Government transparency may seem like an oxymoron if ever there was one but the Obama Administration is seeking to change all that.
On Tuesday, the administration issued its Open Government Directive to federal agencies in an attempt to pump out more information that resides in federal computers to the public.
It all stems from campaign promises President Barack Obama made about greater openness, a vow he sought to set in motion his first week in office with an executive order.
In a nutshell, the goal of the 11-page order issued by Office of Management and Budget Director Peter Orszag is to make it easier for the public to find and understand government information and data.
As Orszag explains in his memo accompanying the directive:
The three principles of transparency, participation, and collaboration form the cornerstone of an open government. Transparency promotes accountability by providing the public with information about what the Government is doing. Participation allows members of the public to contribute ideas and expertise so that their government can make policies with the benefit of information that is widely dispersed in society. Collaboration improves the effectiveness of Government by encouraging partnerships and cooperation within the Federal Government, across levels of government, and between the Government and private institutions.
Here's an excerpt from the directive to federal agencies:
1. Publish Government Information Online
To increase accountability, promote informed participation by the public, and create economic opportunity, each agency shall take prompt steps to expand access to information by making it available online in open formats.
a. Agencies shall respect the presumption of openness by publishing information online (in addition to any other planned or mandated publication methods) and by preserving and maintaining electronic information, consistent with the Federal Records Act and other applicable law and policy. Timely publication of information is an essential component of transparency. Delays should not be viewed as an inevitable and insurmountable consequence of high demand. With respect to information, the presumption shall be in favor of openness (to the extent permitted by law and subject to valid privacy, confidentiality, security, or other restrictions).
b. To the extent practicable and subject to valid restrictions, agencies should publish information online in an open format that can be retrieved, downloaded, indexed, and searched by commonly used web search applications. An open format is one that is platform independent, machine readable, and made available to the public without restrictions that would impede the re-use of that information.
c. To the extent practical and subject to valid restrictions, agencies should proactively use modern technology to disseminate useful information, rather than waiting for specific requests under FOIA.
d. Within 45 days, each agency shall identify and publish online in an open format at least three high-value data sets (see attachment section 3.a.i) and register those data sets via Data.gov. These must be data sets not previously available online or in a downloadable format.
e. Within 60 days, each agency shall create an Open Government Webpage located at http://www.[agency].gov/open to serve as the gateway for agency activities related to the Open Government Directive and shall maintain and update that webpage in a timely fashion.

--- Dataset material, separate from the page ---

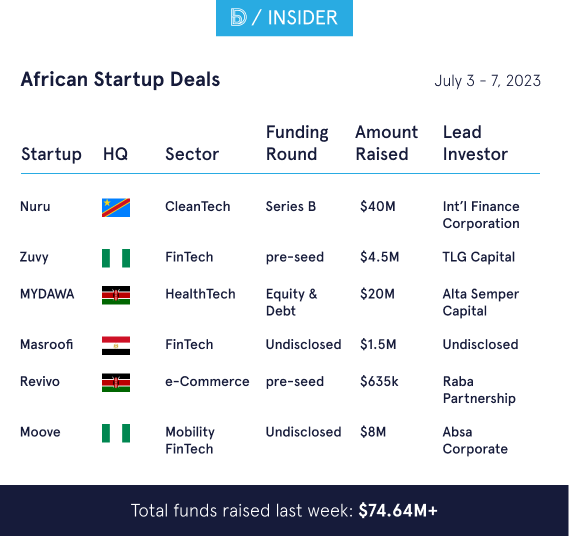Click the July 3 - 7, 2023 date
Image resolution: width=569 pixels, height=537 pixels.
tap(487, 81)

Huffington Post is playing this as the biggest story of the moment with a piece by Peter Shane, a law professor at Ohio State University's Moritz College of Law.
What is arguably most impressive about the Directive, as highlighted in a public briefing by CIO Vivek Kundra and and CTO Aneesh Chopra, is its specificity and focus on execution.
Agencies get 45 days to "identify and publish online in an open format at least three high-value data sets. "
Agencies get 60 days to "create an Open Government Webpage . . . to serve as the gateway for agency activities related to the Open Government Directive and shall maintain and update that webpage in a timely fashion."
Agencies have 45 days to "designate a high-level senior official to be accountable for the quality and objectivity of, and internal controls over" publicly disseminated Federal spending information.
Each agency has 120 days to "develop and publish on its Open Government Webpage an Open Government Plan that will describe how it will improve transparency and integrate public participation and collaboration into its activities."
This is exciting stuff, but it only heightens the need for what communication scholars call "trusted intermediaries" to help everyday citizens make the maximum use of new information resources.